FedWon: Triumphing Multi-domain Federated Learning Without Normalization
Weiming Zhuang, Lingjuan Lyu
TL;DR
This paper tackles multi-domain federated learning (FL), where client data come from different domains and batch normalization (BN) statistics diverge across clients, hindering convergence. It proposes FedWon, a normalization-free FL approach that removes BN layers and reparameterizes convolutional layers with Scaled Weight Standardization (WSConv), enabling a BN-free yet stable training regime under FedAvg-style aggregation. Across five datasets and multiple architectures, FedWon consistently outperforms FedAvg and the state-of-the-art FedBN, with accuracy gains exceeding 10% on some domains and robust performance even at batch size 1, applicable to both cross-silo and cross-device FL and capable of addressing skewed label distributions. The work also includes comprehensive ablations and demonstrates FedWon’s domain generalization, feature-map alignment, and applicability to medical imaging, underscoring its practical impact for privacy-preserving, distributed learning in heterogeneous environments.
Abstract
Federated learning (FL) enhances data privacy with collaborative in-situ training on decentralized clients.

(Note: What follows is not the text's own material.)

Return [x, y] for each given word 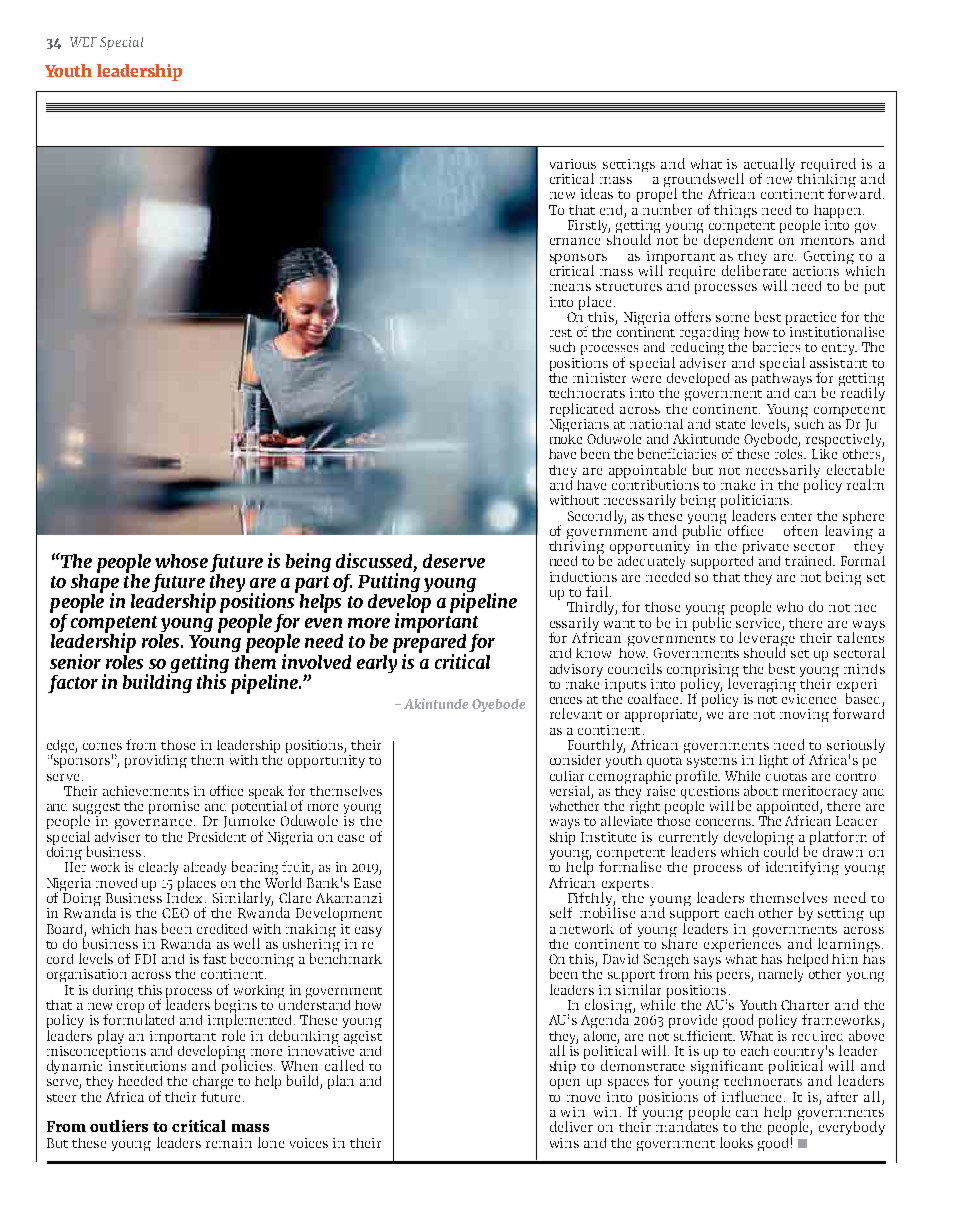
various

Nevertheless, FL encounters challenges due to non-independent and identically distributed (non-i.i.d) data, leading to potential performance degradation and hindered convergence. While prior studies predominantly addressed the issue of skewed label distribution, our research addresses a crucial yet frequently overlooked problem known as multi-domain FL. In this scenario, clients' data originate from diverse domains with distinct feature distributions, instead of label distributions. To address the multi-domain problem in FL, we propose a novel method called Federated learning Without normalizations (FedWon). FedWon draws inspiration from the observation that batch normalization (BN) faces challenges in effectively modeling the statistics of multiple domains, while existing normalization techniques possess their own limitations. In order to address these issues, FedWon eliminates the normalization layers in FL and reparameterizes convolution layers with scaled weight standardization. Through extensive experimentation on five datasets and five models, our comprehensive experimental results demonstrate that FedWon surpasses both FedAvg and the current state-of-the-art method (FedBN) across all experimental setups, achieving notable accuracy improvements of more than 10% in certain domains. Furthermore, FedWon is versatile for both cross-silo and cross-device FL, exhibiting robust domain generalization capability, showcasing strong performance even with a batch size as small as 1, thereby catering to resource-constrained devices. Additionally, FedWon can also effectively tackle the challenge of skewed label distribution.